> THE TASK
Look for the word "height". Copy every line of the listing where it occurs.

> EXTRACTED RECORDS
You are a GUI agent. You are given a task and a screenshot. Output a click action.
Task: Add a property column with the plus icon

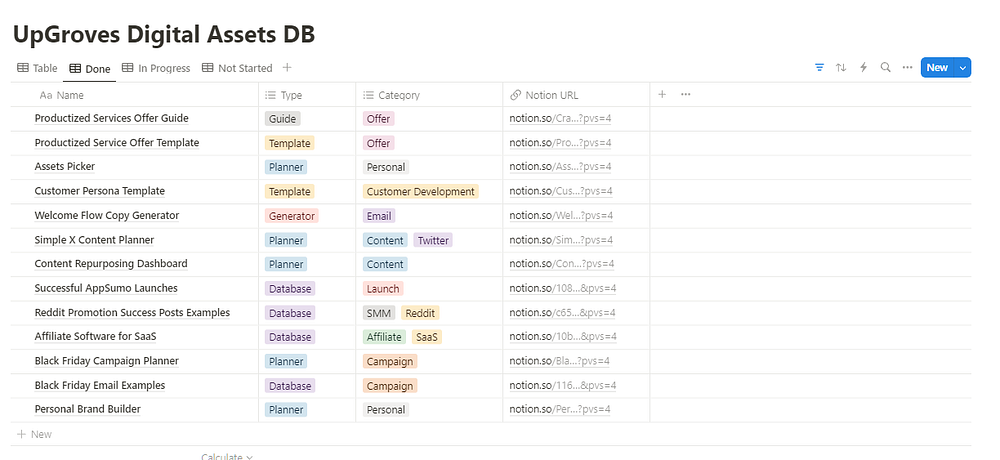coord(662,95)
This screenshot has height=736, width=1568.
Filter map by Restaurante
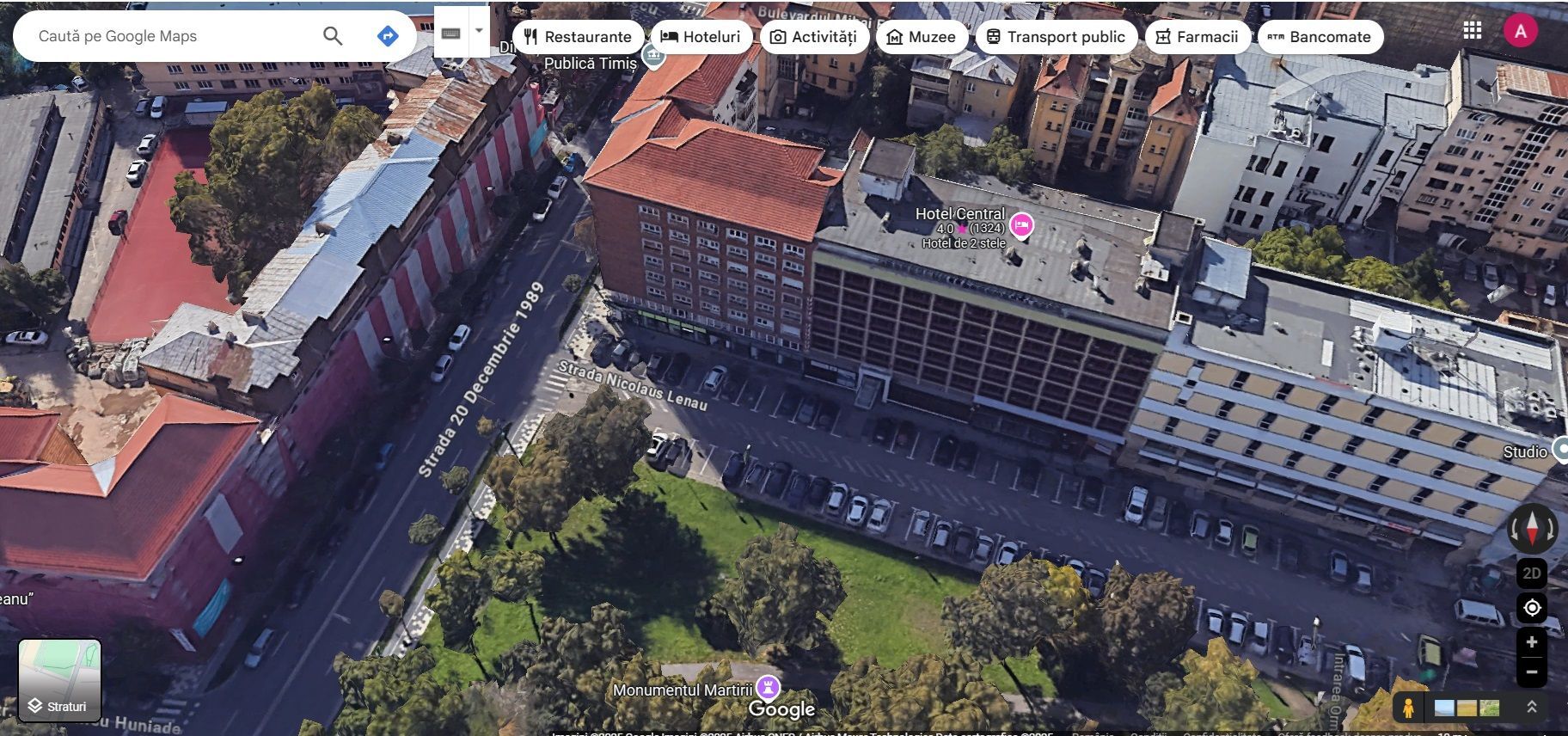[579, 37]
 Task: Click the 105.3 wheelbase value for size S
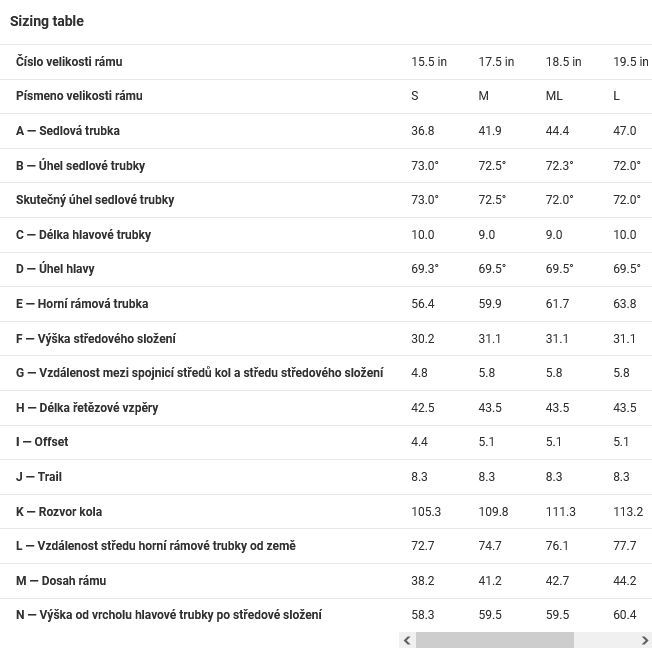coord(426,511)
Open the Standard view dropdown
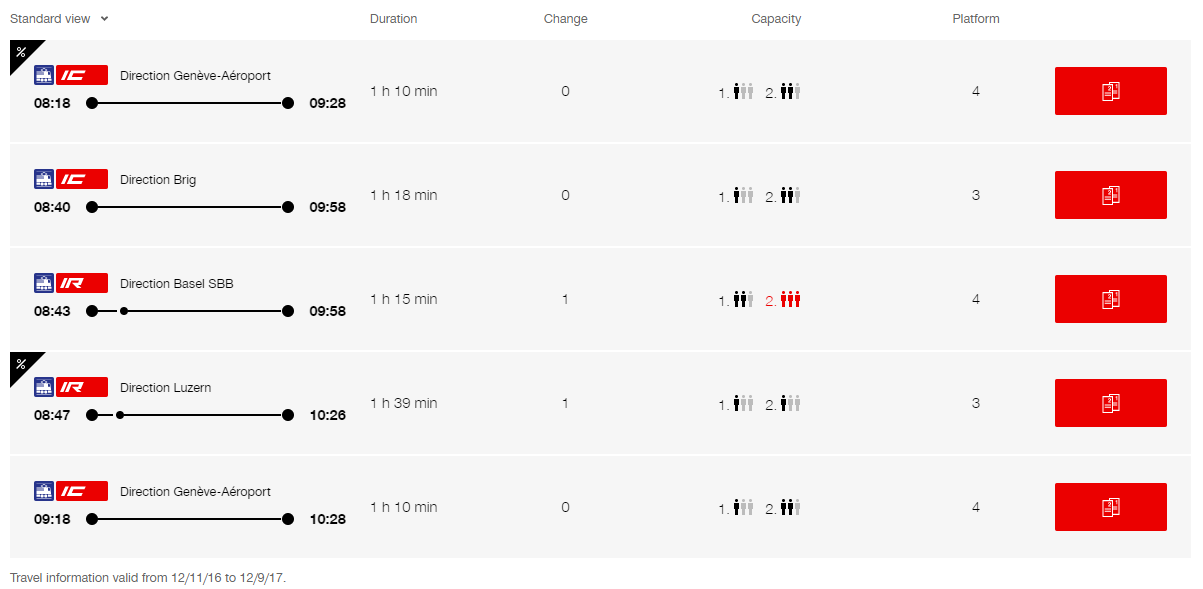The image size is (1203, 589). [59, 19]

* * *

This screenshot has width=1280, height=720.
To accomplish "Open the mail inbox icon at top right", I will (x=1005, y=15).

==

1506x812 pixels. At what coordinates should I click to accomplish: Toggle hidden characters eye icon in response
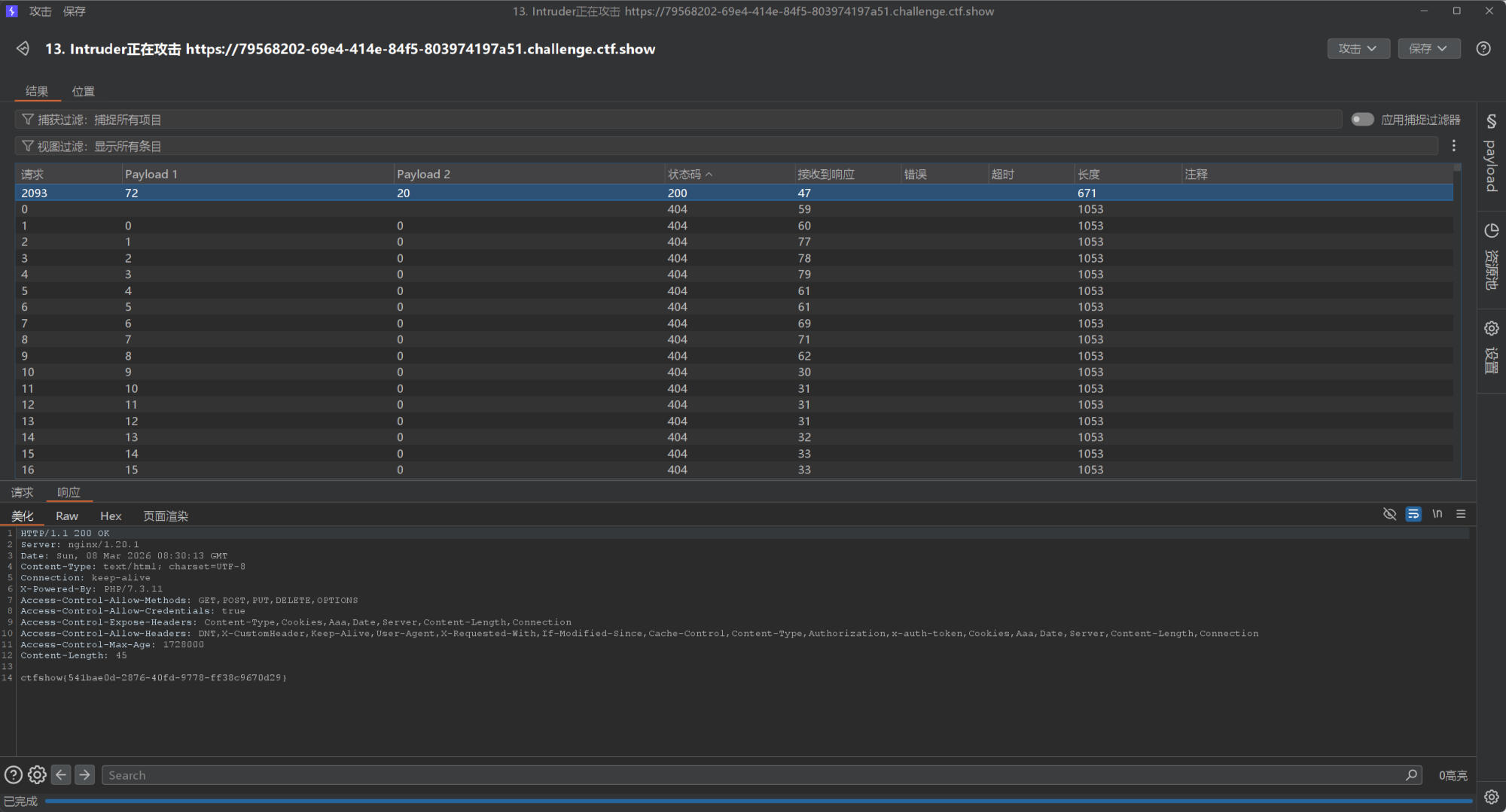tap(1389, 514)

> TASK ANSWER
This screenshot has height=736, width=1568.
This screenshot has width=1280, height=720.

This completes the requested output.